EUROZONE-GREECE/MORNING Athens residents concerned and angry about future before Euro zone leaders clinched a deal with Greece
Record ID:
147273
EUROZONE-GREECE/MORNING Athens residents concerned and angry about future before Euro zone leaders clinched a deal with Greece
- Title: EUROZONE-GREECE/MORNING Athens residents concerned and angry about future before Euro zone leaders clinched a deal with Greece
- Date: 13th July 2015
- Summary: ATHENS, GREECE (JULY 13, 2015) (REUTERS) VARIOUS OF ACROPOLIS WITH GREEK FLAG FLYING IN FRONT OF PARTHENON EXTERIORS OF GREEK PARLIAMENT GREEK FLAG FLYING VARIOUS OF PRESIDENTIAL GUARD VARIOUS OF SYNTAGMA SQUARE IN FRONT OF GREEK PARLIAMENT VARIOUS OF PASSERS-BY (SOUNDBITE) (Greek) 44 YEAR-OLD CIVIL SERVANT, SPIROS, SAYING: "I am concerned and sad with this situation. A hi
- Embargoed: 28th July 2015 13:00
- Keywords:
- Location: Greece
- Country: Greece
- Topics: General
- Reuters ID: LVA3GFO113Y0JBMBMSA08ITWWWCU
- Aspect Ratio: 16:9
- Story Text: As negotiations went on between Greece and fellow eurozone members in Brussels, residents of Athens said on Monday (July 13) they were angry about the future and thought they had been mistreated by their partners.

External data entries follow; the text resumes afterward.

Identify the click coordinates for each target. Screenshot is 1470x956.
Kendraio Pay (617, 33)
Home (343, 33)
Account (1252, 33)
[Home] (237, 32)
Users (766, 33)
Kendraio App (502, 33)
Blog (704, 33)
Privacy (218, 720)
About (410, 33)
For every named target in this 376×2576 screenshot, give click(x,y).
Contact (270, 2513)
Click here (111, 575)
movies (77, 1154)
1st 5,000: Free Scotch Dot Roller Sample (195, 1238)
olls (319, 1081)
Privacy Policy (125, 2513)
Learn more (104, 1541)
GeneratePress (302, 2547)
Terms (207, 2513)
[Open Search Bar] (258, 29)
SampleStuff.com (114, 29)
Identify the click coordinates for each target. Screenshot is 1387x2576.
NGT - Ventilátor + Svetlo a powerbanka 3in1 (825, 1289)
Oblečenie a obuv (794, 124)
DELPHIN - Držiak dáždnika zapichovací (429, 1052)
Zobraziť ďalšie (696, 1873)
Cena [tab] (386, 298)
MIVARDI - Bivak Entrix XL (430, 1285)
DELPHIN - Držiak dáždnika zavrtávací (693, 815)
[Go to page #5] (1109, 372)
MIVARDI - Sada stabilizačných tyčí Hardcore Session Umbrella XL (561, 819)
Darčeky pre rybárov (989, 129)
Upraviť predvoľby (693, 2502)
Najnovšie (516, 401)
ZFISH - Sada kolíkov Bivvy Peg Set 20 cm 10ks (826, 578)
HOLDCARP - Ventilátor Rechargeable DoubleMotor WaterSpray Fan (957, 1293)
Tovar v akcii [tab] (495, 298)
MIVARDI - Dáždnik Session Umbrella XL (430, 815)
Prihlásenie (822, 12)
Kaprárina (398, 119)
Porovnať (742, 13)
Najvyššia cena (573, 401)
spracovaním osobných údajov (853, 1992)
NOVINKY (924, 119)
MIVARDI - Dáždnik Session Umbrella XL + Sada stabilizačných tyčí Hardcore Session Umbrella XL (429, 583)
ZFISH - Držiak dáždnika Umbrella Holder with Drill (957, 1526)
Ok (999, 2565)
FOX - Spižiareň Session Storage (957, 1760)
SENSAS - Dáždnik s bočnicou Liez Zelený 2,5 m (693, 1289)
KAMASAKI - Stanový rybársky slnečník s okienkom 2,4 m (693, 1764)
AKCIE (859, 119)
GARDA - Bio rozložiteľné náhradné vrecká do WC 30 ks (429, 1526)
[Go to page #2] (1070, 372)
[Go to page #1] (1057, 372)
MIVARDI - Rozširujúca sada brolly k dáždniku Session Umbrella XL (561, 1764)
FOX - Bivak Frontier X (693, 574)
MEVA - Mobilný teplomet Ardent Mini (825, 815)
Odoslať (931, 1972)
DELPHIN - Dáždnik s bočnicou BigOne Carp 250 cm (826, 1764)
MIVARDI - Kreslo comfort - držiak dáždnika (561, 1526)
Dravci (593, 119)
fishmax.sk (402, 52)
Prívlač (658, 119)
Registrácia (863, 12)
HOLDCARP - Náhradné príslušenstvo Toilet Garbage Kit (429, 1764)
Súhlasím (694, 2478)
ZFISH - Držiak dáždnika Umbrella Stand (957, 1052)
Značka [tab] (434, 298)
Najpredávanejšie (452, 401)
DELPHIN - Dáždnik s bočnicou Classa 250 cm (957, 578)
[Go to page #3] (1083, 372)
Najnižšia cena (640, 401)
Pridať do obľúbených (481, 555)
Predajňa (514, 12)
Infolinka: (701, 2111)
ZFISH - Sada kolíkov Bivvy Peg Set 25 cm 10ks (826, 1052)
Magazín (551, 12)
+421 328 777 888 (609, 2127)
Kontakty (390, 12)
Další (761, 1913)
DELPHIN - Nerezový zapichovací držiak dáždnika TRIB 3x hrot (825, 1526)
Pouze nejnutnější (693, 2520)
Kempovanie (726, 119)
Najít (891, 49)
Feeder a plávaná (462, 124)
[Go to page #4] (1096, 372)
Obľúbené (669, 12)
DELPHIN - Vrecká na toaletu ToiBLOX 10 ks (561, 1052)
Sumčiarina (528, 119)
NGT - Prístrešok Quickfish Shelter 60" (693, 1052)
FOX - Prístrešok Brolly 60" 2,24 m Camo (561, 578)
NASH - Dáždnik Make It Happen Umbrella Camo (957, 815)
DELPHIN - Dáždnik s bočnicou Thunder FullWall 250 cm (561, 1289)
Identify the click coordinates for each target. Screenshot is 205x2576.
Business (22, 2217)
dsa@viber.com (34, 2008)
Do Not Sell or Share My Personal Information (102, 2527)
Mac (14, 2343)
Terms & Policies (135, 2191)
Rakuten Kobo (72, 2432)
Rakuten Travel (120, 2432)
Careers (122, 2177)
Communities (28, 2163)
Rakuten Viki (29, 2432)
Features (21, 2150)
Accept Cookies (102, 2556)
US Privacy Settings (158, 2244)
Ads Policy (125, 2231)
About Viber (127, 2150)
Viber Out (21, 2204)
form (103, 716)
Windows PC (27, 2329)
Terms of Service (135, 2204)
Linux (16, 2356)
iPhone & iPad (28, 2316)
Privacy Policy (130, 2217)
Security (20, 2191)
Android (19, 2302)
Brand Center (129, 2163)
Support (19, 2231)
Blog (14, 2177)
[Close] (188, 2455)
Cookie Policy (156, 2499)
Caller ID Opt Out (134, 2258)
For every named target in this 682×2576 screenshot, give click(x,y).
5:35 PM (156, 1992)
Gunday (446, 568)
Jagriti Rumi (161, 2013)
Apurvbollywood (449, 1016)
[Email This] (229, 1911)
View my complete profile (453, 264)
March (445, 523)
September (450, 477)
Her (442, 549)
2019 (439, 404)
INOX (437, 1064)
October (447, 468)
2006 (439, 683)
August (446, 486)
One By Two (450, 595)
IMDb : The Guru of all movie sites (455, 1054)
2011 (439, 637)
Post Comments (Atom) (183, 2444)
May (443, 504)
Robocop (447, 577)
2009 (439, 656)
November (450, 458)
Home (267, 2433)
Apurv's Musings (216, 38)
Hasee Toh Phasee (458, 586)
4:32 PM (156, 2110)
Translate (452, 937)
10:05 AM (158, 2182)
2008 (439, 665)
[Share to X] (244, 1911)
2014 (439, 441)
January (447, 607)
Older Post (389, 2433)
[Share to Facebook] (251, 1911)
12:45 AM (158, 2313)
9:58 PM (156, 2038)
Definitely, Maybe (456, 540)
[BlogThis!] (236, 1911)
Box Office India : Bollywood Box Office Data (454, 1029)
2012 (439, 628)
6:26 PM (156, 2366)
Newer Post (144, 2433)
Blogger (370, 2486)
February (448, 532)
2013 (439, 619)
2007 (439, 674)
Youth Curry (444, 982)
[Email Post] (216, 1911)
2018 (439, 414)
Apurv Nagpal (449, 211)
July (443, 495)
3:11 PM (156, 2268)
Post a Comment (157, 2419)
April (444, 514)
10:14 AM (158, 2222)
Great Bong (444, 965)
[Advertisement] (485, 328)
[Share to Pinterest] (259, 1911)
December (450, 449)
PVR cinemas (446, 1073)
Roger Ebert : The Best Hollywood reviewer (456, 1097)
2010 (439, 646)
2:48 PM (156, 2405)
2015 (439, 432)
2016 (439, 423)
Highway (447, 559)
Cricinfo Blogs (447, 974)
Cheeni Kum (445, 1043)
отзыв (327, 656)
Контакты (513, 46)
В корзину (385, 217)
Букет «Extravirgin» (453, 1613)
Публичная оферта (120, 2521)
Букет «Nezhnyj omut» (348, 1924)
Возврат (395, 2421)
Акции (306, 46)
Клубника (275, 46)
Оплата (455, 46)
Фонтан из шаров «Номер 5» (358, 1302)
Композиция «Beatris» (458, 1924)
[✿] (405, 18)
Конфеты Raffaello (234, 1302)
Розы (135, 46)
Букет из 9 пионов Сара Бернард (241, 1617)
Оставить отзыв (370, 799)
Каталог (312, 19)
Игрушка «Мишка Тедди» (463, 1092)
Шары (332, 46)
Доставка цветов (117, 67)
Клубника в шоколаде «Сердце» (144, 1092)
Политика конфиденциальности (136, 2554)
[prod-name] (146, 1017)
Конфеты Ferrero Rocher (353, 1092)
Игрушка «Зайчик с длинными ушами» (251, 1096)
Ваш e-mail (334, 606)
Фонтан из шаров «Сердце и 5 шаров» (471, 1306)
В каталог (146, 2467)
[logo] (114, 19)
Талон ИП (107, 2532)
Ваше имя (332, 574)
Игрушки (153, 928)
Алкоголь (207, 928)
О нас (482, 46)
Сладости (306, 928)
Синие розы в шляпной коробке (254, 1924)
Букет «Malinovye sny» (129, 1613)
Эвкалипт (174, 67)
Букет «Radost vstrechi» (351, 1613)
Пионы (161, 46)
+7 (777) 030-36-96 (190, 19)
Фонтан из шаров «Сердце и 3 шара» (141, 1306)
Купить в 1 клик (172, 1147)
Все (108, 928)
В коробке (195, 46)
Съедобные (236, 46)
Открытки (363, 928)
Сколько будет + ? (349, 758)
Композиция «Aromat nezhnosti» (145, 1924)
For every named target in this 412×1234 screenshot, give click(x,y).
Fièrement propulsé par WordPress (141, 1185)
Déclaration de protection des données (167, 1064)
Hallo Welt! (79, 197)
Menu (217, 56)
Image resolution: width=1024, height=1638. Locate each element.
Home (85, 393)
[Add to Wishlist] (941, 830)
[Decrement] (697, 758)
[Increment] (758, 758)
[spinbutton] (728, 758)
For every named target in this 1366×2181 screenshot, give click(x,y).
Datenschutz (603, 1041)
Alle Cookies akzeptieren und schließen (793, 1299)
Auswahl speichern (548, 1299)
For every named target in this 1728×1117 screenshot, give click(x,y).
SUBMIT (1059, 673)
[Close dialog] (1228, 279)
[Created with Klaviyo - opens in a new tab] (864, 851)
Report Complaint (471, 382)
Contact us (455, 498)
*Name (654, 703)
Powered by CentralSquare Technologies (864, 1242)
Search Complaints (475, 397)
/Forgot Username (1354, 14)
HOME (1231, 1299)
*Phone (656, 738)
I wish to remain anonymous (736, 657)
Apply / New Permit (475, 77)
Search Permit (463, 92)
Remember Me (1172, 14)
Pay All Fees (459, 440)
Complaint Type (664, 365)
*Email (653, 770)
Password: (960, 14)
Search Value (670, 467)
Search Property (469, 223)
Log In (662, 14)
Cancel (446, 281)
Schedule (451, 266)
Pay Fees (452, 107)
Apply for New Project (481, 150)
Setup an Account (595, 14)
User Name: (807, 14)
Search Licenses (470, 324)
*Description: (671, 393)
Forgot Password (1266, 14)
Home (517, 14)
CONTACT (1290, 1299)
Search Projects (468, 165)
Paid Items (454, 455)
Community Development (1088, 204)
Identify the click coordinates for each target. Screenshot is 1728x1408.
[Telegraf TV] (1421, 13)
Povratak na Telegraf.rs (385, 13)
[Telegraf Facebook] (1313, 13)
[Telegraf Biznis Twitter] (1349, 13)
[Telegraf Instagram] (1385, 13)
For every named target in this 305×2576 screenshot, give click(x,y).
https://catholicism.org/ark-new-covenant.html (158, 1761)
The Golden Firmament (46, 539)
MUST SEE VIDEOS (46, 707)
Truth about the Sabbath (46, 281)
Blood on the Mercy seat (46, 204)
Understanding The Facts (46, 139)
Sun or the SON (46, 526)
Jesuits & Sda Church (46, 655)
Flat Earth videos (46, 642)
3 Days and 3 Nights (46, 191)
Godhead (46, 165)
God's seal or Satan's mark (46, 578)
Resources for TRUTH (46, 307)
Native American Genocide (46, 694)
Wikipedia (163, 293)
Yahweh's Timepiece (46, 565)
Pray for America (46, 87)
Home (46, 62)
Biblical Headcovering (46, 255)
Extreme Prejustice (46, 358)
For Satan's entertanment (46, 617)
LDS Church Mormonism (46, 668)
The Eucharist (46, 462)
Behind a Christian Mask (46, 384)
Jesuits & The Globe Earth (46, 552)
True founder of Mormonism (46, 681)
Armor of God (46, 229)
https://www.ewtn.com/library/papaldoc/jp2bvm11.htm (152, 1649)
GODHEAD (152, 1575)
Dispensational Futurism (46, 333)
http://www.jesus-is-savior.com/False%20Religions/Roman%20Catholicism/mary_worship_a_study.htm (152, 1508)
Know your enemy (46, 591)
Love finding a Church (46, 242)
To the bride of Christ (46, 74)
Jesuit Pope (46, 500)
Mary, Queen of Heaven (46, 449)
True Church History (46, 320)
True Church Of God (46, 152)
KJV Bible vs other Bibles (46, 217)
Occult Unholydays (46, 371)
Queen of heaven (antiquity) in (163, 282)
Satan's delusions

Speaking before the all-night talks in Brussels ended with a deal to negotiate a third bailout, residents including 44 year-old civil servant Spiros said they regretted how far the country had come.
"I am concerned and sad with this situation. A historic country like Greece should never have reached this point," he said.
"We are very concerned for Greece," said pensioner Angela.
The tough conditions of the deal looked set to threaten the stability of Greece's leftist government run by Prime Minister, Alexis Tsipras.
They also provoked a backlash in Greece against the country's biggest creditor Germany, seen as driving a hard bargain during the tense talks.
"No one knows how this will end. It will end of course one day but it will end with an asphyxiating noose that the Germans will tighten round us, doing what they want. That's what I think will happen. But many people here, it's not that they're hungry it's that they're indignant because they don't know what's going to happen tomorrow," Vangelis Lioumbis, a Greek citizen now living in Montreal, said.
"I'm also angry because the way the Europeans have treated us is not European behaviour," 69 year-old businesswoman Athena Kamfoma said.
Greek media said that the talks had left the country at the doors of a "mammoth bailout".
But German Finance Minister, Wolfgang Schaeuble came in for criticism from right-leaning newspaper Dimokratia.